Enlightenment! Get Yer Enlightenment Here!

My friend Monica Hamburg posted a hilarious daily-deal from Ethical Deals on her Facebook page today. Oh, how I laughed.
Dude’s selling basically spiritual enlightenment for $129, a savings of 84%, you lucky motherfuckers. Act now or forever live in the dark. Free shipping.
You know why he’s selling “awakening” for 84% off? Because you can’t BUY ENLIGHTENMENT, chumps.

Shot by me. You’ll find enlightenment faster here than in a classroom.


It’s not a “Oh, shit! Wrong aisle! I was looking in aisle 7B, next to the Mexican food” scenario. Enlightenment doesn’t come with a t-shirt and a money-back guarantee. It’s not something you take a course for then suddenly you got ALL YOUR SHIT FIGURED OUT.
Are you kidding me?
You think THE MYSTERY OF LIFE comes in a 2-DVD pack with a bonus Afterlife pamphlet? You think it’s just that easy to understand? You think that’s why people have been asking “What’s the meaning of life?” since the time of Socrates and Plato? Because asshole on a Daily Deal site IS HOLDING ALL THE SECRETS, and you gotta pay $129 for that shit?
I heard someone say the average IQ is 85, so it suddenly makes sense why I want to slap people so much, but let’s see if I can overcome that and write this anyhow.
You don’t need no fucking enlightenment course. Anything you need to know about life has been written already. Hell, you can stick to 50 years of creative content in the 20th century and answer anything you need to know about life. For the price of a library card, you can attain Nirvana.
Ken Kesey, one of America’s greatestest writers EVER, once said something to the effect of, if you can’t find God in your backyard in Kansas, you won’t find him at Egypt’s pyramids either.  (“God” there is whatever you want it to be — enlightenment, awakening, meaning of life, whatever, man.)
Okay. Don’t gotta go to Egypt. And don’t live in Kansas, but I’ve got Wizard of Oz on the PVR, so I’m set, bitches.
The secret to life isn’t out there, it’s in you. Just like Jack Palance‘s gravelly old cowboy mutters in Billy Crystal‘s City Slickers, that the secret to life is, “One thing. Just one thing. You stick to that, and everything else don’t mean shit.”
That “one thing” is different for everyone. For you, maybe it’s butter chicken.
I won’t pretend I’ve mastered my one thing, but I’m closer to it now than I’ve ever been. And, like everyone should know, it’s not about attaining it, it’s about the chase.
Like Will Smith says in The Pursuit of Happyness, the constitution doesn’t promise finding happiness, only the pursuit of it.
For me, I find that’s the secret of life.

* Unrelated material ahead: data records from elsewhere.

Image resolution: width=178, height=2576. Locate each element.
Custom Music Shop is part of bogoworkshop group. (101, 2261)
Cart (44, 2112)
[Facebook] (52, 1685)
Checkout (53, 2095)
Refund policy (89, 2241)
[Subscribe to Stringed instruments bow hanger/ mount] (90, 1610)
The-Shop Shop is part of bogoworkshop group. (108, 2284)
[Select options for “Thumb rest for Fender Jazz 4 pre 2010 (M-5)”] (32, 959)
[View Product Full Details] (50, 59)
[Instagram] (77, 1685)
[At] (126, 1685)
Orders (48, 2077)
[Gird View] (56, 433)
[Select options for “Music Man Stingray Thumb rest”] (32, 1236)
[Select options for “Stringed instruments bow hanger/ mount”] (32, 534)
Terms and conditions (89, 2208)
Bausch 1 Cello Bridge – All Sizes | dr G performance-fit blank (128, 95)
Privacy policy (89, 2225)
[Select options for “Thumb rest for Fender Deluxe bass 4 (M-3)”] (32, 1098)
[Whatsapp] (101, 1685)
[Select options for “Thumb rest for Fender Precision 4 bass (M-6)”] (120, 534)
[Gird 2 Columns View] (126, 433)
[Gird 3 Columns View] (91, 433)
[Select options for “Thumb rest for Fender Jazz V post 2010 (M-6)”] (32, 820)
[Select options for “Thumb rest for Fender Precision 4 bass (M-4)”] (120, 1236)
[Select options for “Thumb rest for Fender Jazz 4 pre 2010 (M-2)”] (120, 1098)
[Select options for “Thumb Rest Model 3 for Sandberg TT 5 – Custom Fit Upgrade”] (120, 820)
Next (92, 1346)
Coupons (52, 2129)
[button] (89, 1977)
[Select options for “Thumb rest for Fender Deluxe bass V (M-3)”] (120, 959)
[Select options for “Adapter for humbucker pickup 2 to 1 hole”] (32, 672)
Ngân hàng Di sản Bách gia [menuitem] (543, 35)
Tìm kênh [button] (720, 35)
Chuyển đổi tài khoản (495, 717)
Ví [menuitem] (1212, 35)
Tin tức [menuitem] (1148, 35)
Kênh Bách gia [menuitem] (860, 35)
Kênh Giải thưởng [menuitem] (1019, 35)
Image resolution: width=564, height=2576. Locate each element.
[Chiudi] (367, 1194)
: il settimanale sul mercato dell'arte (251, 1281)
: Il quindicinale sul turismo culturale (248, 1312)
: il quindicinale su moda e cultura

Never stopping the search for more, never becoming stagnant, always trying to be better. Like a snowball rolling down a hillside. As long as it doesn’t stop, it just keeps growing.
I get that some people feel unhinged and lost, and that feeling overwhelms them. I get that others feel there’s no point to life, that they’re a cog on some wheel of stupidity and nothing matters, and they’re desperately hoping to find anything that will change that perception.
I kinda think accepting and embracing those bitter truths are a part of enlightenment too. Feeling small is good. It makes problems less traumatic. Feeling like the world will go on without you should free you from your panic, not increase it. Knowing it all comes down to you finding meaning in your own life is an empowering thing. If you’re not living for a reason, then that’s your choice, and either you accept that choice or you change it ASAP.
Enlightenment can happen in a parking lot, on a beach, in the dark of night while you’re in bed, staring at the ceiling in bed. It probably ain’t happening in a classroom or in front of a computer monitor, though.
“Enlightenment” is also about relinquishing some control and understanding that the good and bad come in waves, and living in the moment makes it less encompassing.
And that sounds easy but it’s not. There are a lot of factors in life that we can control — being in a place we like living, having the time to do things that make our heart feel full, choosing to live in the moment rather than What-If Land — and there are many that we cannot. No matter who dies on us, what tragedies befall us, there is always, always, always a life beyond that experience, and we have to dial up the courage of ancient explorers in order to travel to those new, scary lands of change. That ain’t easy to do, either.
But that’s what it’s about. That’s life. Constant change. Not all of the happy-happy, fun-fun variety, but all of the relevant, educational variety.
If you ain’t on the move and having new experience, you’re not living. You’re avoiding death.
There’s your enlightenment. On sale for 100% off, with free shipping and handling, all thanks to a blog and a library card, man.
Namaste, motherfuckers.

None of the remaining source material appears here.